Il governo annuncia di voler ridurre, se non eliminare del tutto, l’Irap, ossia l’imposta regionale sulle attività produttive, ricevendo così gli applausi di Confindustria che sollecita di passare prontamente dalle parole ai fatti. Ma in periodo di crisi economica e cali della popolarità occorre prestare maggiore attenzione ad annunci facilmente demagogici.
Un primo ostacolo all’eliminazione dell’Irap è dato dal fatto che l’imposta, seppur alquanto malvista, fa incassare allo Stato 38 miliardi di euro, cifra più che interessante.
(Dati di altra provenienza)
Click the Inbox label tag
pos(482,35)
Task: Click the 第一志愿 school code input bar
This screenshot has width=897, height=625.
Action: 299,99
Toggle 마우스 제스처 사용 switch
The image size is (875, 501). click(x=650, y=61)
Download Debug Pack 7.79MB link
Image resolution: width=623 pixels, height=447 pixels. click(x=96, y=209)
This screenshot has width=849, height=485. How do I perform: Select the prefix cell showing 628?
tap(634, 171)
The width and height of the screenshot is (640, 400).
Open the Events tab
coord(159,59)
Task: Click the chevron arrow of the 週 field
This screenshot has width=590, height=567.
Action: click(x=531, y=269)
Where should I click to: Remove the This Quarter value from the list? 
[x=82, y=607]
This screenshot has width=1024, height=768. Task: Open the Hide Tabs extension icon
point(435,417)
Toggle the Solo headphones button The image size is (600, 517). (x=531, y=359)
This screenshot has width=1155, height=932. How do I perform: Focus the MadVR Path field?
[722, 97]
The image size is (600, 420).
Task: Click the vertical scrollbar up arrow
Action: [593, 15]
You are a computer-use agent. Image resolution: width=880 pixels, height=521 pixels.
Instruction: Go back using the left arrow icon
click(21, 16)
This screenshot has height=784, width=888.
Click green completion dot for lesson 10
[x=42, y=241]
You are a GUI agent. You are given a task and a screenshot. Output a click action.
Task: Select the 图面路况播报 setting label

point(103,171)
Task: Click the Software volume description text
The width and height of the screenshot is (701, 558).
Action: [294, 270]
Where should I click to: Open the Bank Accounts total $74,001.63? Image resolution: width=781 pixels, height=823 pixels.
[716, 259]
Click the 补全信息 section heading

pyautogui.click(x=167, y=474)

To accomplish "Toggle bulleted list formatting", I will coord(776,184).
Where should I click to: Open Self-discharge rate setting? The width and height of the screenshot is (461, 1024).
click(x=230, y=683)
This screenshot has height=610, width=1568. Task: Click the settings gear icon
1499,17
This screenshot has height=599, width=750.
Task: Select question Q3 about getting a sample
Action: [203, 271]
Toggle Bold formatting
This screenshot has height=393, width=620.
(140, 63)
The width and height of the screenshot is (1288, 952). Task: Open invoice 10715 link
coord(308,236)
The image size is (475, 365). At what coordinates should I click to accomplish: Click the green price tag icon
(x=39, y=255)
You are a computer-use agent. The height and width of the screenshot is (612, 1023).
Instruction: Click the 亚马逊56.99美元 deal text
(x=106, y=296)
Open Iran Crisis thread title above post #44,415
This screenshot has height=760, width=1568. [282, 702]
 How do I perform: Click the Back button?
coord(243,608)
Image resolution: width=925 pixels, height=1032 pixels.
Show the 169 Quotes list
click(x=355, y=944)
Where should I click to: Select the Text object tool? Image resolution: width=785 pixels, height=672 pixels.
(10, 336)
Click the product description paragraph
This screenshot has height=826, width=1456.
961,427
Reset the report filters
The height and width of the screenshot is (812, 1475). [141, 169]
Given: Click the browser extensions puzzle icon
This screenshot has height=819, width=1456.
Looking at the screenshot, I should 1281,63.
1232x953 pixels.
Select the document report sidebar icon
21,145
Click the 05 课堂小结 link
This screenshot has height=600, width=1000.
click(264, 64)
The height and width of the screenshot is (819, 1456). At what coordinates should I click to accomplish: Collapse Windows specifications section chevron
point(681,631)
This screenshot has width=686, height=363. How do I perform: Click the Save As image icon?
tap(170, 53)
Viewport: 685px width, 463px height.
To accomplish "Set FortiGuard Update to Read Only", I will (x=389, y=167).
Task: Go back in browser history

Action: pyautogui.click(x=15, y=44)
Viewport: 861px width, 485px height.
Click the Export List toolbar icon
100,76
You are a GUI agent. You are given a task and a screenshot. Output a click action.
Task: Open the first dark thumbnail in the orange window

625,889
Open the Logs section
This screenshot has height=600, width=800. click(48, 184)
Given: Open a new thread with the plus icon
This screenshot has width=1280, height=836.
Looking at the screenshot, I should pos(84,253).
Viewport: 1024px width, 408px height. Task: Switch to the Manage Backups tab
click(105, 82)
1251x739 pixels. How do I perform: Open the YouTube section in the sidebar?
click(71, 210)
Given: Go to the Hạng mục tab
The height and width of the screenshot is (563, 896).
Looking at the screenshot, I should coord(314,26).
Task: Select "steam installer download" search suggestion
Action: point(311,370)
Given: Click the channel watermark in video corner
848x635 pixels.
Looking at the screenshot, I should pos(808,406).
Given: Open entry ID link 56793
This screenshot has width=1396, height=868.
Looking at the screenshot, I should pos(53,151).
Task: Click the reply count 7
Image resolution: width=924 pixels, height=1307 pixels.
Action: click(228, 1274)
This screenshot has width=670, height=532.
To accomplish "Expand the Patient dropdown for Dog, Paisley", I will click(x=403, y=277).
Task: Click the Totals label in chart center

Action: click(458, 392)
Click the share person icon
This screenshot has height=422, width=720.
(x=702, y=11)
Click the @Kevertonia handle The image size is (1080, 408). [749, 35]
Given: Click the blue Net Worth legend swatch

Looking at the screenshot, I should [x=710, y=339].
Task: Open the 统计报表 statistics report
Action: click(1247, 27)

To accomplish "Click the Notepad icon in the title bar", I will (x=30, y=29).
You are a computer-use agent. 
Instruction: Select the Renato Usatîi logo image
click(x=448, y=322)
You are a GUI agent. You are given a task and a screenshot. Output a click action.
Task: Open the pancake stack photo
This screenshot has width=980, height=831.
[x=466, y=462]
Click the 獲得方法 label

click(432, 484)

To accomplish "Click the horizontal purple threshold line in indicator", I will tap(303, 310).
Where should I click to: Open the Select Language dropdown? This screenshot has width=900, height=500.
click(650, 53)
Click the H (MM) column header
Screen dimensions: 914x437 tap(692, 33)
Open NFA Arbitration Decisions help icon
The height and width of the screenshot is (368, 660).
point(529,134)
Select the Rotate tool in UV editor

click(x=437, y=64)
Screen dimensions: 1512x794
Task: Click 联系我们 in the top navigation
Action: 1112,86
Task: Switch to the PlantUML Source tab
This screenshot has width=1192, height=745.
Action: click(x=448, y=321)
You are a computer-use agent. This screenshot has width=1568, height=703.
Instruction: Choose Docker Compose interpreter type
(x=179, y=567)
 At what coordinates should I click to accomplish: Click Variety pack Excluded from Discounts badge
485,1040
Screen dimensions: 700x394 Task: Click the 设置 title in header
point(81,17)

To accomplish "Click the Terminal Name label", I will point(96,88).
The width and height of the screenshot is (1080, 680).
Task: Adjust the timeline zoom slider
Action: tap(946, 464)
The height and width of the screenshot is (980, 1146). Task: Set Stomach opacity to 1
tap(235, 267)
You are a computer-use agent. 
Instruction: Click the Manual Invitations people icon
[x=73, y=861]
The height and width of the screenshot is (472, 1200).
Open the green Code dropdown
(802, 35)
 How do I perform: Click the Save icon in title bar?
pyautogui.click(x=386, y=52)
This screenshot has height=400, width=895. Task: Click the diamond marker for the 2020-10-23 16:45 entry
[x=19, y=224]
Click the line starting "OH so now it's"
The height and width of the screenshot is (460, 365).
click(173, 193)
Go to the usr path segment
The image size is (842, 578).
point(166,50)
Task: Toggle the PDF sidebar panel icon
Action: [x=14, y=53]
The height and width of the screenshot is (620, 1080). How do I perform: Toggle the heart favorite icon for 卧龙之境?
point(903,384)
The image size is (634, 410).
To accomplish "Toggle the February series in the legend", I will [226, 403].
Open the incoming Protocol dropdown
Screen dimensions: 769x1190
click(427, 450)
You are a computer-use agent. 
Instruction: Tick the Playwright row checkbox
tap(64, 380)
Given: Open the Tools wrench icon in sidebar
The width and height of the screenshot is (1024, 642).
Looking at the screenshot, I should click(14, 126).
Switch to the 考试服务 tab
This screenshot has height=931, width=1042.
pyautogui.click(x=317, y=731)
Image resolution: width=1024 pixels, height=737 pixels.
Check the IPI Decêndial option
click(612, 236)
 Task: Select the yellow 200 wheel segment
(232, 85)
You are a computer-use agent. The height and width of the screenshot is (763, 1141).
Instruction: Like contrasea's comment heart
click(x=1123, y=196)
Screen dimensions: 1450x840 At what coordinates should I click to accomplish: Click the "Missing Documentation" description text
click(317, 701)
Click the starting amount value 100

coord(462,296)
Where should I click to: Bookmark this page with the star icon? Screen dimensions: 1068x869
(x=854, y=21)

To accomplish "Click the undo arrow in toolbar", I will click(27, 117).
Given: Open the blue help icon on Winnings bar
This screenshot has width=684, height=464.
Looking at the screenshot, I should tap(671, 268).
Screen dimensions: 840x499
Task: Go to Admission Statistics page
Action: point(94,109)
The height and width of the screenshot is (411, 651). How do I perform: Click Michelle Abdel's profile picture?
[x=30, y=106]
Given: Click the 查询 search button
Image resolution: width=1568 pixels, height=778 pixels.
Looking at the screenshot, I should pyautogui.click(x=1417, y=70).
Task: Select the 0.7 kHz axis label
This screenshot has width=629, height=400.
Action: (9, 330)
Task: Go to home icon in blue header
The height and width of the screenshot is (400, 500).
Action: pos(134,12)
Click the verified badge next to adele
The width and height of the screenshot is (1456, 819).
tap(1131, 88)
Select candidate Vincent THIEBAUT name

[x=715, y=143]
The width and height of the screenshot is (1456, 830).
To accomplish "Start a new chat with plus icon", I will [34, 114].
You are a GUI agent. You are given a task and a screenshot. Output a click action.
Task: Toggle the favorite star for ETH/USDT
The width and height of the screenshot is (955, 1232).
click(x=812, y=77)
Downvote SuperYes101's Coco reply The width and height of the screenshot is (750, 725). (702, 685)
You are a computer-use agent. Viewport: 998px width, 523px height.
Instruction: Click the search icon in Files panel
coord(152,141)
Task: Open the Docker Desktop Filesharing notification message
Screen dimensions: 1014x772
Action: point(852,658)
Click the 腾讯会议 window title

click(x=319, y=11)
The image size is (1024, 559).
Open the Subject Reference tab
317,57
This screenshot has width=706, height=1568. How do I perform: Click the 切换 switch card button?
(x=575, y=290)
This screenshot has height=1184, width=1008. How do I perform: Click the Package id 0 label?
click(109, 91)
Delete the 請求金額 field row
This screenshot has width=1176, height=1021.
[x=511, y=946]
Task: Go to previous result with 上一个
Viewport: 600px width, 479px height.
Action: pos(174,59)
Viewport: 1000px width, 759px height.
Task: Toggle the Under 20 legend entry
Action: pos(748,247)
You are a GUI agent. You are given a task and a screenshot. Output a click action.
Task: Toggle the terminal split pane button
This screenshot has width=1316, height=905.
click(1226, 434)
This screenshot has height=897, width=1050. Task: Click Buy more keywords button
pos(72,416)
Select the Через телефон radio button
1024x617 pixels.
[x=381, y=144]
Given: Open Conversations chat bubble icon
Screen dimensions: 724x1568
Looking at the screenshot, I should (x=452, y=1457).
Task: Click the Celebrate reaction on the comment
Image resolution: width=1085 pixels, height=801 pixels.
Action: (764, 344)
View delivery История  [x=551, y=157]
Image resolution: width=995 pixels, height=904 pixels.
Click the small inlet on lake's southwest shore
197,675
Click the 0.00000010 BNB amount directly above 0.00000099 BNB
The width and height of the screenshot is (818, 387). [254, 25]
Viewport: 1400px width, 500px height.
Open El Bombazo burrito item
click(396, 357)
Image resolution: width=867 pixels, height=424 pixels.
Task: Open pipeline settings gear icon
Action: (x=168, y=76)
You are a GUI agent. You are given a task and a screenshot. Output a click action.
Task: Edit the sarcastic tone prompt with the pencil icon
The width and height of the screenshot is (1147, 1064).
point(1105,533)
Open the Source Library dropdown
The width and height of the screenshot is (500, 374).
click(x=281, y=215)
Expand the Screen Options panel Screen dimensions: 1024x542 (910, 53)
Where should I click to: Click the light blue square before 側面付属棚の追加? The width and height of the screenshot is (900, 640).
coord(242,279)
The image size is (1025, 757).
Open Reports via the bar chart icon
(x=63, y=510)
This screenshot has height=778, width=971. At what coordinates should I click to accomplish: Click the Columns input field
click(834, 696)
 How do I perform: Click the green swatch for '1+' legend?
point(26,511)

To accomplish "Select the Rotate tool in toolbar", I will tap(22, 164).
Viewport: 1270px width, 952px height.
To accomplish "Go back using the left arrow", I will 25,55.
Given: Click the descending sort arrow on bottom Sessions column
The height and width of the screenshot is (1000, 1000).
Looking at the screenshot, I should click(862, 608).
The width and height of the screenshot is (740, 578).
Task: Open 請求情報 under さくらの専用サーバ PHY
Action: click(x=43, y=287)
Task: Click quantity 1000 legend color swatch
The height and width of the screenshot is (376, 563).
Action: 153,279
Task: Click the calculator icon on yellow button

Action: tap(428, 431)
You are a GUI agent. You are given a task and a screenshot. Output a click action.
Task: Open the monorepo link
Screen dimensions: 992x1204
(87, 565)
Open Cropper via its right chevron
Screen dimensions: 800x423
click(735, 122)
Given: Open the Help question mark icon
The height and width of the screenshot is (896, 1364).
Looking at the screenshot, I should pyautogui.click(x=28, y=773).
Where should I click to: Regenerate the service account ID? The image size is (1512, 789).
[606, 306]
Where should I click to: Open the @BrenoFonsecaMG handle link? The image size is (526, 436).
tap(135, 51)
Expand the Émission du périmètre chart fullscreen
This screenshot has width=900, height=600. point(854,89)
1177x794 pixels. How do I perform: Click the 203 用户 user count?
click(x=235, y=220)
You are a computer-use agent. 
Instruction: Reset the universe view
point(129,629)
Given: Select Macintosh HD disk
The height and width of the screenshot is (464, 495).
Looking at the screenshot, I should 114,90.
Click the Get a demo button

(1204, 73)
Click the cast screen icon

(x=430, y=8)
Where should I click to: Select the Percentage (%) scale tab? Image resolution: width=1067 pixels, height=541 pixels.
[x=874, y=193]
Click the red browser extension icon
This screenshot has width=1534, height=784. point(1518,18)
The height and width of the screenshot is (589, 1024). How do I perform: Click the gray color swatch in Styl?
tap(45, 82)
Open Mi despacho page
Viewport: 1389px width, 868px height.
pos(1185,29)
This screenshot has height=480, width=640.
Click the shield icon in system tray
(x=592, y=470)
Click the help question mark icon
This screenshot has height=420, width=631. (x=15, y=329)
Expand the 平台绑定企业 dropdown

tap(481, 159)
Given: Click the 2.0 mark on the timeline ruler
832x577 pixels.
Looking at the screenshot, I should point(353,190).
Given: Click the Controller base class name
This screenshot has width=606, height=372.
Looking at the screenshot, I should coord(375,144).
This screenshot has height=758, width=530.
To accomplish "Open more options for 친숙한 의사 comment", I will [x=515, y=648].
L’Irap infatti è la terza imposta per gettito dopo l’Ire e l’Iva e qualora venisse cancellata bisognerebbe raggranellare in altro modo la stessa somma. In secondo luogo l’Irap finanzia le regioni, coprendo una parte cospicua (circa il 40%) della spese sanitaria nazionale.
C’è anche chi ha proposto di finanziare la riduzione dell’Irap con gli introiti provenienti dalla scudo fiscale, ma in tal caso si porrebbe comunque il problema di come sostituire in modo definitivo, non tramite un’occasionale incasso, i costi coperti da questa imposta permanente.
Altre soluzioni invece comporterebbero l’aumento dell’Iva dal 20 a l 27% o la reintroduzione dei contributi sanitari, con l’effetto però di accrescere di nuovo il cuneo fiscale sui salari.
Insomma un’imposta non si può togliere dall’oggi al domani e comunque non priva di aver adeguatamente indicato come coprire il buco da questa lasciato scoperto. Fa comodo d’altronde la sanità pubblica, no? Inoltre in tempi di crisi economica alleggerire la pressione fiscale su piccole, medie e grandi imprese potrebbe rivelarsi importante, ma non risolutivo se la misura non venisse accompagnata da analoghe disposizioni a favore dei lavoratori, dei pensionati e delle famiglie.